|
CommonSubs |
MOBY::CommonSubs.pm - a set of exportable subroutines that are useful in clients and services to deal with the input/output from MOBY Services
not written yet
The following is a generalized architecture for *all* BioMOBY services showing how to parse incoming messages using the subroutines provided in CommonSubs
sub myServiceName {
my ($caller, $data) = @_;
my $MOBY_RESPONSE; # holds the response raw XML
# genericServiceInputParser
# unpacks incoming message into an array of arrarefs.
# Each element of the array is a queryInput block, or a mobyData block
# the arrayref has the following structure:
# [SIMPLE, $queryID, $simple]
# the first element is an exported constant SIMPLE, COLLECTION, SECONDARY
# the second element is the queryID (required for enumerating the responses)
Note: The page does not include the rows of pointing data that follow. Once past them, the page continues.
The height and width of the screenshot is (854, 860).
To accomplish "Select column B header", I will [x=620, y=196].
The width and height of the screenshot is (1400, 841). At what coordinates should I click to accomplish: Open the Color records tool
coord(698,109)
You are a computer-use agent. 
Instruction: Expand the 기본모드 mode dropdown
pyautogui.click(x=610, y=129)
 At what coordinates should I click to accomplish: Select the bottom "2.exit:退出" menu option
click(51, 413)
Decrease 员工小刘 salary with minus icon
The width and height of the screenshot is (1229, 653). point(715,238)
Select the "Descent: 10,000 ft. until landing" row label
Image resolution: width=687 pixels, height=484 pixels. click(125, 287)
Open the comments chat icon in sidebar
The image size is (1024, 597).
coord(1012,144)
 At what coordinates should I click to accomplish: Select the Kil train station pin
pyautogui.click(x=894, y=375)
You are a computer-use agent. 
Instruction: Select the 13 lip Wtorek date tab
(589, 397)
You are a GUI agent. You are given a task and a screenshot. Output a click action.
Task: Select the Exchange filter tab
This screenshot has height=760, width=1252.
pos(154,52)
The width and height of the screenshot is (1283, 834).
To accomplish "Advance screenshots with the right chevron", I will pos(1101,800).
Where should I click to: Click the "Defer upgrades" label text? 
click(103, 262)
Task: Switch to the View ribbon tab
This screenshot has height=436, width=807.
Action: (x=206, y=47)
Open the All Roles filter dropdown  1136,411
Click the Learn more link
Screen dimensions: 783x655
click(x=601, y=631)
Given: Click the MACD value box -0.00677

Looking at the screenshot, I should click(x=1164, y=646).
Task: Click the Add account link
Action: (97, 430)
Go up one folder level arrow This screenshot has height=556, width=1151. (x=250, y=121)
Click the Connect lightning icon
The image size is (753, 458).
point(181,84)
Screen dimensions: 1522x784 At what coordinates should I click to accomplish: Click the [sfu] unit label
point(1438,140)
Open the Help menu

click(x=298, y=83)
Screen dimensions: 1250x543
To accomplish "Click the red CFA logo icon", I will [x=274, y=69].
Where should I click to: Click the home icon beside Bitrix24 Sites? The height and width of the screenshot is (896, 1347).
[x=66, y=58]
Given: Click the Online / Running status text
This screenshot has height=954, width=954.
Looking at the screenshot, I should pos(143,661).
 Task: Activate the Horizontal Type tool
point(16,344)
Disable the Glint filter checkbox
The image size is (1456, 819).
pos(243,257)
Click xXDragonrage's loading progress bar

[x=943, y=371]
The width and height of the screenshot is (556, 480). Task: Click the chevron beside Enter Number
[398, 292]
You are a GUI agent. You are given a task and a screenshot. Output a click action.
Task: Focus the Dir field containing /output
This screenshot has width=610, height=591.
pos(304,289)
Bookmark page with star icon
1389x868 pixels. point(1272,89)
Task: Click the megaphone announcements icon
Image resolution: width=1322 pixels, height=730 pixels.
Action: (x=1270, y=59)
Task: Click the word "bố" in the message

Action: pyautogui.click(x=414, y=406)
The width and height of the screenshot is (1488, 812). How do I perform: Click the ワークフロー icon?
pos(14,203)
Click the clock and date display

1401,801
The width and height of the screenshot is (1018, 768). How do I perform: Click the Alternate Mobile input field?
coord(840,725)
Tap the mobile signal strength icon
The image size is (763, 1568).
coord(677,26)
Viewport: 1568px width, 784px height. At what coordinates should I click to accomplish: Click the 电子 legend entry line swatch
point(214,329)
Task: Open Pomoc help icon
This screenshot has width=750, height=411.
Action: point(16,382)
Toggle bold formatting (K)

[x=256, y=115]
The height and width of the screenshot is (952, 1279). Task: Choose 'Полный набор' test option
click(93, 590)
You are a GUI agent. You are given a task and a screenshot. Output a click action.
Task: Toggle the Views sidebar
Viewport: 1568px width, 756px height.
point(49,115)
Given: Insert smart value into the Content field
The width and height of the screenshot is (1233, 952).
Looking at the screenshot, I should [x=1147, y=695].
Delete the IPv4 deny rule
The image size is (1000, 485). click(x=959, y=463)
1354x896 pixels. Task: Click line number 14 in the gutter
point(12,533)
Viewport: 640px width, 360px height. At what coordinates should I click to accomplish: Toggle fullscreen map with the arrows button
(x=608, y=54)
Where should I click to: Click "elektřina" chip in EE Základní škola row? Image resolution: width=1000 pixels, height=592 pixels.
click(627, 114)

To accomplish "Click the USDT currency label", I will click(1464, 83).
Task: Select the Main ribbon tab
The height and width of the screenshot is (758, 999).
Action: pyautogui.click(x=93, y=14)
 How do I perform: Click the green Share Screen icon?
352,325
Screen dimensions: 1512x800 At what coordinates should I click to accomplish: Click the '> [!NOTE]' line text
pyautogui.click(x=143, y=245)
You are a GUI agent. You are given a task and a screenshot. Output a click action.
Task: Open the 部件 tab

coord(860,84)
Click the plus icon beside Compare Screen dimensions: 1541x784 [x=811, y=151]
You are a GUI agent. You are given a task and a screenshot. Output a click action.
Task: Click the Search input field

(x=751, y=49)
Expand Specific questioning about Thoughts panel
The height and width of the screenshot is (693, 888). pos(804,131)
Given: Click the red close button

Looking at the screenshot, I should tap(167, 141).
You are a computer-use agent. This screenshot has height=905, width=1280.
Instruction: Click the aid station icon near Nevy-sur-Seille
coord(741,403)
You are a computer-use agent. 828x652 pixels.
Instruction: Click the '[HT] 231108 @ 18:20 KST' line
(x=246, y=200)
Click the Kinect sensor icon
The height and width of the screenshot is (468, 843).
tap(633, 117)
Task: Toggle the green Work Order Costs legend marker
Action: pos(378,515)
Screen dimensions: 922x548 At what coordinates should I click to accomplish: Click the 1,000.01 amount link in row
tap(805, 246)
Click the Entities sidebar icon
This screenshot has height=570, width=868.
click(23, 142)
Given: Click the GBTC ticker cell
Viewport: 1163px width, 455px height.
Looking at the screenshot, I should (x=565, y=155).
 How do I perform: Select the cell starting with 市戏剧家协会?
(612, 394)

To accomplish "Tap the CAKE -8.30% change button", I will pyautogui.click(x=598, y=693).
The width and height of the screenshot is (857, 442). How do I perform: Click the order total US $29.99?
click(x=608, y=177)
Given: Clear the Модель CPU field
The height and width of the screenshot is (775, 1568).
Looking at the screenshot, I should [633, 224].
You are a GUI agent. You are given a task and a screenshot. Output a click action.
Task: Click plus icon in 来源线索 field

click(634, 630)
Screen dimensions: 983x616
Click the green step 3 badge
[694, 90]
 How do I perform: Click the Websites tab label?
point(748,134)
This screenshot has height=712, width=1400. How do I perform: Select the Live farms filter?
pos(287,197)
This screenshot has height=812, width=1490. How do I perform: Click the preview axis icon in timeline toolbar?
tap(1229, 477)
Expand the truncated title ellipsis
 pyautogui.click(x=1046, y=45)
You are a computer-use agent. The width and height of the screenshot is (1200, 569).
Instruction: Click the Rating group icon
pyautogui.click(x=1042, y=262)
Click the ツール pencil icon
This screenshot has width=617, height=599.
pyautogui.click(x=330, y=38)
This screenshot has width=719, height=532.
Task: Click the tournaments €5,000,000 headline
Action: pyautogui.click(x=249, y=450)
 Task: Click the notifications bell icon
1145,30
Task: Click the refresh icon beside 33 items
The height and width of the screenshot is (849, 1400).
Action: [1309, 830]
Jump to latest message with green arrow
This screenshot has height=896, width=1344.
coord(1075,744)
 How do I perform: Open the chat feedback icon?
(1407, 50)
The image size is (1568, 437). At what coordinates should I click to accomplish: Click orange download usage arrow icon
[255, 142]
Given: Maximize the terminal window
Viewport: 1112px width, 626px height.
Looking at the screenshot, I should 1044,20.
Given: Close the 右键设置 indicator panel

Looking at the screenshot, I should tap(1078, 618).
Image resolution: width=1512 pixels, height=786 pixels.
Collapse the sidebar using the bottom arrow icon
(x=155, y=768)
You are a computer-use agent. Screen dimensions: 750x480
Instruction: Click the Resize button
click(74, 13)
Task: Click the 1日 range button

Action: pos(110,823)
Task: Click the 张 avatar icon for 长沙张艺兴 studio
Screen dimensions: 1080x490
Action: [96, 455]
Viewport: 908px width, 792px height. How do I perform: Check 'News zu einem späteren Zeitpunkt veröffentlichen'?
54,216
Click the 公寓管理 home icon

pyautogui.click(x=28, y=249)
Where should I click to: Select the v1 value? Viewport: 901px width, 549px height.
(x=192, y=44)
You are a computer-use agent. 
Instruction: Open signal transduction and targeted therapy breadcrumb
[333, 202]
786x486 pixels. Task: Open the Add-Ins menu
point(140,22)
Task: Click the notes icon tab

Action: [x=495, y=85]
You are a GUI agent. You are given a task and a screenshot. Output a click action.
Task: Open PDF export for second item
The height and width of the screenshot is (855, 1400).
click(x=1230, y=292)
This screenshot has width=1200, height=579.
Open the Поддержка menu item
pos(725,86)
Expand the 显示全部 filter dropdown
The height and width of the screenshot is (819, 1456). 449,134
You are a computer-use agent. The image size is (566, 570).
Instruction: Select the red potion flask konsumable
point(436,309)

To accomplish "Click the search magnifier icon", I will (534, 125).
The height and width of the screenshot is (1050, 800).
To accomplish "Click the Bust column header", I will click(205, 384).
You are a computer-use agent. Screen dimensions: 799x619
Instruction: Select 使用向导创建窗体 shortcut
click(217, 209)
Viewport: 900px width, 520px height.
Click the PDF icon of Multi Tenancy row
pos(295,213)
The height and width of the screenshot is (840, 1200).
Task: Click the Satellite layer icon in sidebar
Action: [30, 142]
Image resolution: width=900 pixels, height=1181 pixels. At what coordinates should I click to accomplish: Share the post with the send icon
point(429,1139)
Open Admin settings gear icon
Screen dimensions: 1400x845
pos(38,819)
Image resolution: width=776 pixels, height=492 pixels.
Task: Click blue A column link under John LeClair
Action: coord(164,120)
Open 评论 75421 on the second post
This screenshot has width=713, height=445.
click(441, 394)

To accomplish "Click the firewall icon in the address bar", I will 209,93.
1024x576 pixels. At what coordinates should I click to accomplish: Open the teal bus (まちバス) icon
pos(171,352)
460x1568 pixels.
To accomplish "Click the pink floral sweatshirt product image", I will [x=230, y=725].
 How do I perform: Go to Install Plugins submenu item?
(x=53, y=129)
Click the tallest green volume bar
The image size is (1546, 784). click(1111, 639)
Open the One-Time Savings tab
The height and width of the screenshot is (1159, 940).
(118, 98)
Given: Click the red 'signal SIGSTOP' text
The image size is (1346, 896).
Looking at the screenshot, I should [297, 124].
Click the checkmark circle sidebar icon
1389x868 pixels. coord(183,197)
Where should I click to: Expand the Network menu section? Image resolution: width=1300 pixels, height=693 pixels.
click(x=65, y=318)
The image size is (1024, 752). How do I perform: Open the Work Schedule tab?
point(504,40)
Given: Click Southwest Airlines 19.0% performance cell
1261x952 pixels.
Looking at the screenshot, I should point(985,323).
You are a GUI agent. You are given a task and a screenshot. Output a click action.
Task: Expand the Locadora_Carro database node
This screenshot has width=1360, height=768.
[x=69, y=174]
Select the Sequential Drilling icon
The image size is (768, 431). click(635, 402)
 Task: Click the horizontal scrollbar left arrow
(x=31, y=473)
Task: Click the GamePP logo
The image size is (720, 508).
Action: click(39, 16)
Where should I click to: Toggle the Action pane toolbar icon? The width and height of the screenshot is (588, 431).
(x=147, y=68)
# the third element is the XML::DOM for the Simple, Collection, or Parameter block
my (@inputs)= genericServiceInputParser($data);
# or fail properly with an empty response
return SOAP::Data->type('base64' => responseHeader("my.authURI.com") . responseFooter()) unless (scalar(@inputs));
# you only need to do this if you are intending to be namespace aware
# some services might not care what namespace the data is in, so long
# as there is data...
my @validNS_LSID = validateNamespaces("NCBI_gi"); # returns LSID's for each human-readable
foreach (@inputs){
my ($articleType, $qID, $input) = @{$_};
unless (($articleType == SIMPLE) && ($input)){
# in this example, we are only accepting SIMPLE types as input
# so write back an empty response block and move on to the next
$MOBY_RESPONSE .= simpleResponse("", "", $qID) ;
next;
} else {
# now take the namespace and ID from our input article
# (see pod docs for other possibilities)
my $namespace = getSimpleArticleNamespaceURI($input); # get namespace
my ($identifier) = getSimpleArticleIDs($input); # get ID (note array output! see pod)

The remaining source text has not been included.